#### Direction A
From the word-prediction project page below, reproduce the passage from "Project By Roy" to "your S3 bucket." verbatim.

#### Passage provided
/Knowledge-base-for-Word-Prediction

we will generate a knowledge-base for Hebrew word-prediction system, based on Google 3-Gram Hebrew dataset, using Amazon Elastic Map-Reduce (EMR).

Primary LanguageJavaGNU General Public License v3.0GPL-3.0

Knowledge-base-for-Word-Prediction

Project By Roy Ash & Amit Binenfeld.

Project Description:

We will generate a knowledge-base for Hebrew word-prediction system, based on Google 3-Gram Hebrew dataset, using Amazon Elastic Map-Reduce (EMR). The produced knowledge-base indicates the probability of each word trigram found in the corpus. In addition, We examined the quality of our algorithm according to statistic measures and manual analysis.

Running instructions:

Look at https://aws.amazon.com/datasets/google-books-ngrams/ for possible values.

  1. Create an S3 bucket.
  2. Compile the project and create a jar with il/co/dsp211/assignment2/steps/step1/EMR.java as your main class.
  3. Upload your jar to your S3 bucket.
  4. Fill config.properties file with the followings:
    1. bucketName - The name of your bucket you've created at step 1, for saving temporary and final results and logs.

#### Direction B
Pick out each line of the records that contains the string "size", matching case exactly.

#### Record set
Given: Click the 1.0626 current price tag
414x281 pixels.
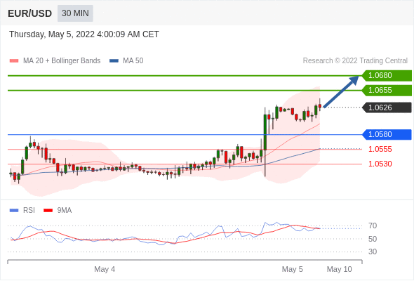Looking at the screenshot, I should pos(387,107).
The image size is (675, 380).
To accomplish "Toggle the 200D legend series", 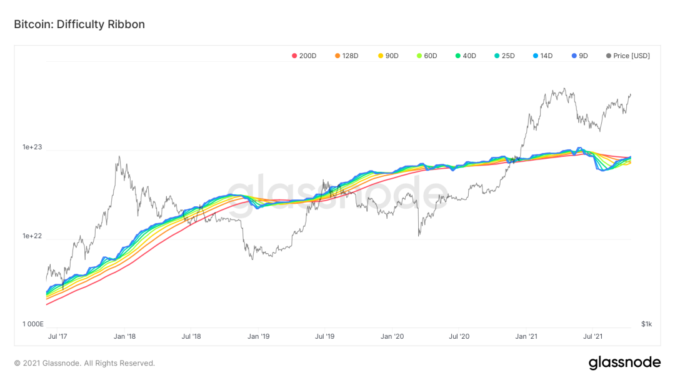I will [304, 56].
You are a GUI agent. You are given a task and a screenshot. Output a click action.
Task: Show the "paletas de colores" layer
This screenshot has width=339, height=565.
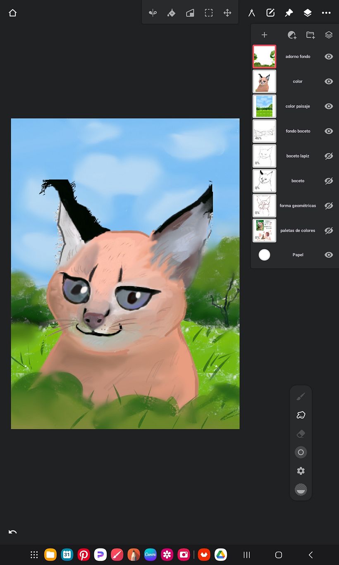click(329, 231)
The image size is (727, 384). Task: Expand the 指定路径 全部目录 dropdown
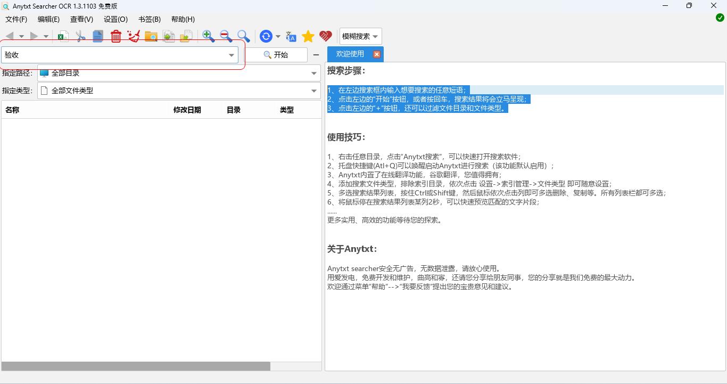[x=313, y=73]
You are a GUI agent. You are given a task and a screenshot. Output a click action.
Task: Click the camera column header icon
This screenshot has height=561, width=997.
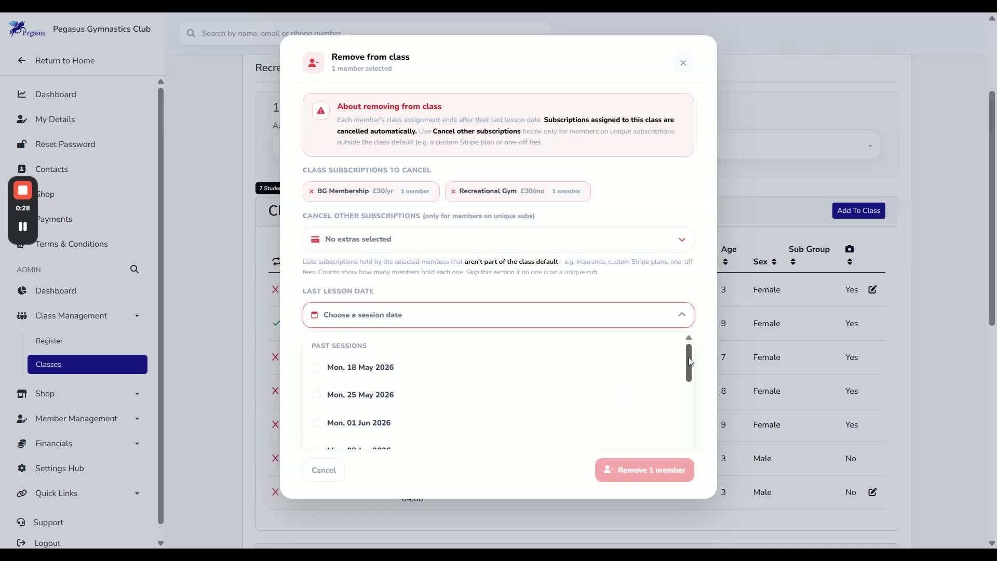coord(850,249)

#### Exercise result A
Project By Roy Ash & Amit Binenfeld.

Project Description:

We will generate a knowledge-base for Hebrew word-prediction system, based on Google 3-Gram Hebrew dataset, using Amazon Elastic Map-Reduce (EMR). The produced knowledge-base indicates the probability of each word trigram found in the corpus. In addition, We examined the quality of our algorithm according to statistic measures and manual analysis.

Running instructions:

Look at https://aws.amazon.com/datasets/google-books-ngrams/ for possible values.

  1. Create an S3 bucket.
  2. Compile the project and create a jar with il/co/dsp211/assignment2/steps/step1/EMR.java as your main class.
  3. Upload your jar to your S3 bucket.

#### Exercise result B
The image size is (675, 380).
The image size is (727, 384). Task: Expand the 指定路径 全部目录 dropdown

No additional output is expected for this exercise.